Here we introduce a novel discounting paradigm that provides an objective measure of the cost of cognitive effort. We investigate the validity and utility of this measure by: 1) establishing a parametric relationship with objective cognitive load; 2) identifying meaningful individual differences in effort costs; 3) demonstrating that older adults (OA) find effort more costly than younger adults (YA); and 4) benchmarking effort discounting, in terms of sensitivity to experimental factors and age differences, against the well-established domain of delay discounting.

The Cognitive Effort Discounting Paradigm (COG-ED)

The key feature of this paradigm is that participants choose whether to perform a low-effort task for a small monetary reward or a high-effort task for a larger reward (Figure 1). Multiple choices are made, and the amount offered for the low-effort task is titrated until subjective equivalence is reached (the offers are equally preferred). The additional amount required to make the high- and low-effort task equivalent quantifies the cost of cognitive effort, or the degree to which increased cognitive effort diminishes the value of task engagement.
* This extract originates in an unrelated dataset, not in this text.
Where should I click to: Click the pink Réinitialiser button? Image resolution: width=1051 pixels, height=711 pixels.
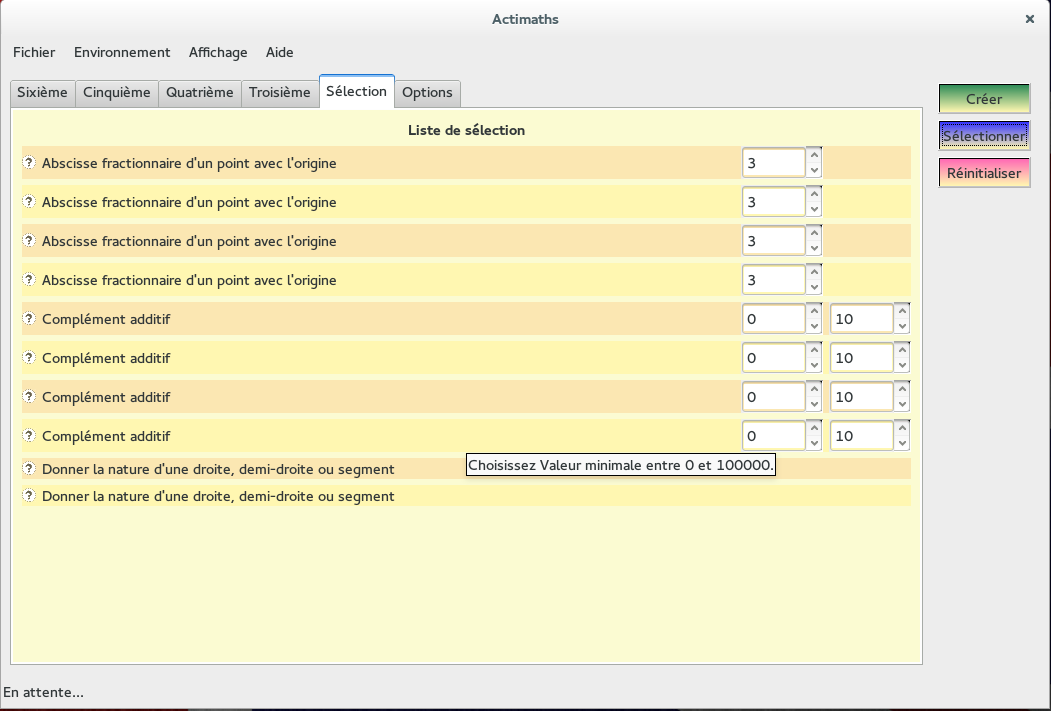click(x=984, y=173)
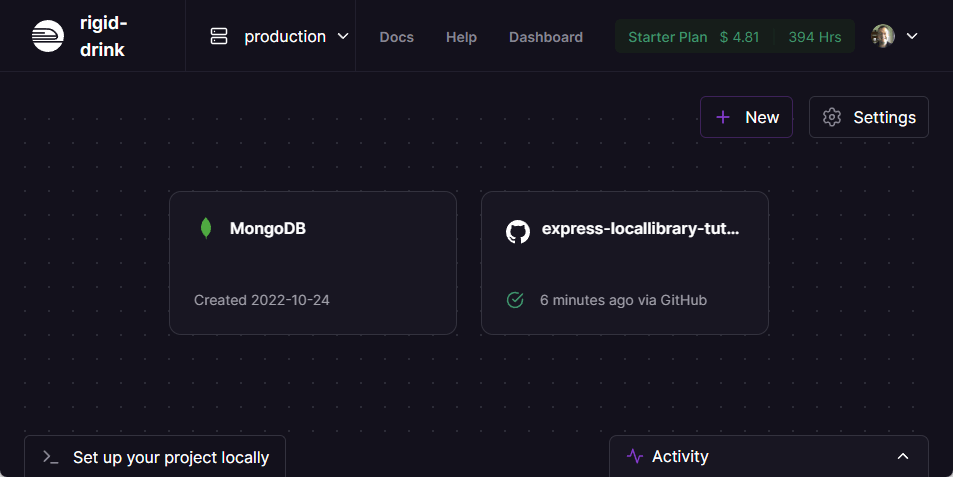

The objective load of the high-effort task can also be varied parametrically. As such, the procedure is formally analogous to the estimation of discounting across a range of delays in delay discounting. Unlike discounting procedures involving hypothetical costs or rewards, participants make choices about tasks that they are actually paid for re-doing, promoting test validity.

Figure 1. Cognitive effort discounting (COG-ED) paradigm.

Task structure including N-back practice, effort discounting, and N-back re-do.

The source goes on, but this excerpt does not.